Abah berlari naik ke atas melihat situasi yang terjadi. Ternyata sudah ada beberapa warga yang datang ke tempat itu karena mendengar suara ledakan yang keras. Baru terlihat di tengah sawah yang baru ditanami padi ternganga lekungan yang lumayan besar akibat ledakan.  Sementara dipematang sawah warga berkerumun mengelilingi tubuh yang penuh lumpur dan banyak luka. Terlihat lumpur yang bercampur darah berceceran.

Abah Husni mendekati kerumunan orang-orang, sebagian memberi celah agar Abah Husni bisa mendekati tubuh yang penuh lumpur. Abah tak berdaya orang yang sangat ia cintai tidak berdaya berselimut lumpur campur darah. Walau air mata mengalir deras dari kelopak matanya. Abah masih sadar lalu menempatkan kepala penuh lumpur itu dipangkuannya. Lalu memeriksa nadi ditangan dan leher ibunya. Setelah yakin ibunya sudah tiada, Abah memeluknya seakan tak ingin lepas.

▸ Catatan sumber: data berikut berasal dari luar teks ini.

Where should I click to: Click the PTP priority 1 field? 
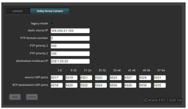click(70, 46)
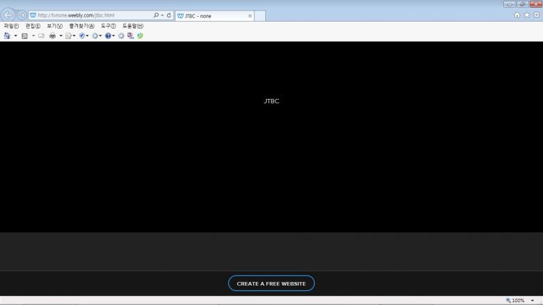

“Innalillahi wa innaillaihi rojiun, Bah sabar semua ini sudah kehendak Allah.” Bah Pardi mengingatkan Abah Husni sampil mengusap-usap punggung Abah Husni. “Jodo, pati, bagja, cilaka, Allah anu tos ngatur urang mah teu walakaya ngan saukur ngajalanken wungkul (jodoh, mati, bahagia, celaka Allah yang sudah mengatur, kita manusia hanya menjalani apa yang telah Allah Taqdirkan).” Bah Pardi melanjutkan.

Abah Husni menghapus air matanya dengan tanganya. Suara parau dan sisa isak tangis ditenggorokannya masih terdengar dari suaranya ketika meminta bantuan warga yang ada. Abah Husni mengatur langkah yang apa yang harus dilakukan selanjutnya.

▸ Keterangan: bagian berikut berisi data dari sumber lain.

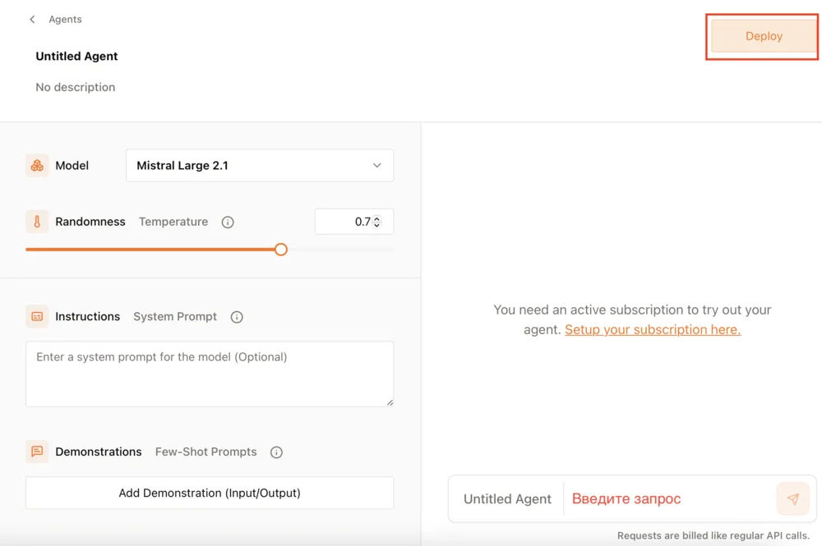
Task: Click the Agents breadcrumb link
Action: coord(65,20)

“Saudara sekalian saya mohon bantuan dari semuanya. Sebagian untuk membawa jenazah ibu saya ke rumah saya. Dan sebagian lagi tolong bantu si Udin supaya membawa Emak dan si Adul pulang ke rumah. Mereka ada di pinggir Sungai di bawah sana.” Kata Abah sambil menunjukkan tempat Udin, Ema dan Adul berada.

Tanpa diperintah lagi warga dengan sigap berbagi tugas ada yang membawa jenazah, ada juga yang membantu Emak Itim dan Adul pulang ke rumahnya.

Sesampainya di rumah, tanpa intruksi dari siapa pun. Seakan semuanya sudah tahu apa yang harus dilakukan. Semua melakukan perannya masing-masing. Ada yang mengukur dan menggali kubur. Ada yang menyiapkan kain kafan. Ada yang bertugas memandikan. Ada yang mengangkut air untuk memandikan jenazah dari pancuran. Ada yang mencari bunga untuk taburan. Ada yang menyiapkan air untuk menyiram. Ada yang bertugas memasak di dapur menyediakan makanan bagi tamu yang datang dan yang terkena musibah. Sampai pada acara tahlilan yang dilaksanakan setelah salat Isya.

Adul dan Emak juga Udin tidak terlalu banyak bicara. Ketiganya masih syok mengalami kejadian hari itu. Emak hanya duduk di tengah rumah yang penuh dengan pelayat. Dengan mata bengkak karena tak kuasa menahan air mata. Adul tertidur di kamar Abah Husni ditemani Ipah kakaknya yang paling besar. Isaknya masih sesekali terdengar walaupun dalam keadaan tidur. Sedangkan Udin duduk melamun memegang lututnya di dekat pintu dapur. Terlihat kesedihan yang mendalam bercampur dengan rasa bersalah. Sesekali memperhatikan tetangganya yang sedang membantu memasak, tetapi pikirannya kosong molongpong. (Termangu dengan pikiran kosong)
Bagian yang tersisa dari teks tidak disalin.